Source passage.
»»

Posted by: Edmund Phelps | August 2nd, 2007 at 8:35 am | Report this commentHa-Joon Chang: I am delighted that Martin has taken my book seriously despite our differences and written a considered review. However, I am saddened by the fact that his presentation of my argument in relation to trade has left an unfortunate room for misunderstanding.
Let me first of all make it clear that I do not advocate “across-the-board import substitution”, as Martin seems to imply at places. I don’t think he meant it, but the result was to create a mistaken impression of my argument, as evidenced by the comments by Alan Winters, Arvind Panagariya, and Anne Krueger. I go to a great length in the book to explain why trade is essential for economic development. I daresay that I am even more pro-trade than those mentioned above. But that is not the same as saying that free trade is the best way to promote trade and economic development.
Country after successful country, from the 18th-century Britain to the late-20th-century South Korea and Taiwan, have first used various policy measures (trade protection included in most, although not all, cases) to create the space in which their producers can build up their productive capabilities before they can compete with better producers from abroad, either in the domestic market or in the export market In some cases the protection was brief, while in others it was long – the Japanese car industry needed nearly four decades of protection and subsidies before it could successfully compete in the world market (but then those were totally worth it for everyone, not just the Japanese, because those policies eventually created the most efficient and environment-friendly car industry in the world). But the intention behind successful protectionism was always to fully join the world economy.

««

Request 1. Change "free trade" to "open markets" in the stretch of the reply to Martin's review from "Let me first" to "and economic development.", and return that stretch.
Request 2. According to the reply to Martin's review, how long did the Japanese car industry need protection and subsidies before it could compete successfully in the world market?
Request 3. Continue the reply to Martin's review from its last sentence.
None of the listing is needed for this work.

Data lines.
»»

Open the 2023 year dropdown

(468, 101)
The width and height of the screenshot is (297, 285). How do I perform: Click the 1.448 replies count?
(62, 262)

««

Expected output 1.
Let me first of all make it clear that I do not advocate “across-the-board import substitution”, as Martin seems to imply at places. I don’t think he meant it, but the result was to create a mistaken impression of my argument, as evidenced by the comments by Alan Winters, Arvind Panagariya, and Anne Krueger. I go to a great length in the book to explain why trade is essential for economic development. I daresay that I am even more pro-trade than those mentioned above. But that is not the same as saying that open markets is the best way to promote trade and economic development.

Expected output 2. Nearly four decades.

Expected output 3.
There is huge difference between “across-the-board import substitution” that was practised in some countries and the kind of purposeful (although not necessarily less protectionist, if you just look at things like average tariff rates) protectionism that I advocate. I feel like a man being accused of promoting a copious consumption of vodka when all I have done is to recommend moderate amount of red wine as a part of balanced diet.
Not all protectionist countries have succeeded. Many have done poorly. However, I present evidence, in the book and in my academic writings, that most countries that have succeeded used protectionism to one degree or another. Typically, countries have liberalised trade after, rather than before, they became rich. Most countries that adopted free trade prematurely have failed. And I am not talking only of the poorest countries. There are many middle-income countries that had similar experience – Mexico and Brazil in the recent period being the best examples that Martin himself cites in his response to comments by other people. Today’s developing countries had pitiful growth records (if they grew at all) when they were practising free trade under colonialism and unequal treaties for a century until the Second World War. In the recent period, developing countries in Latin America and Sub-Saharan Africa grew much faster during the “bad old days” of protectionism than they have in the last two decade of neo-liberal policies, including free trade. Per capita income in Latin America grew at 3.1 per cent in the “bad old days” of the 1960s and the 1970s. In the “brave new world” of neo-liberalism between 1980 and 2004, it grew at 0.5 per cent. Even if we leave out the 1980s as the decade of adjustment, growth rate in Latin America was only about 1.5 per cent between 1990 and 2005. Moreover, growth rate in Latin America has fallen recently (growth rate in 2000-2005 was only 0.6 per cent), when the continent should be finally reaping the gains from the reforms (that have lasted for nearly two decades in some countries).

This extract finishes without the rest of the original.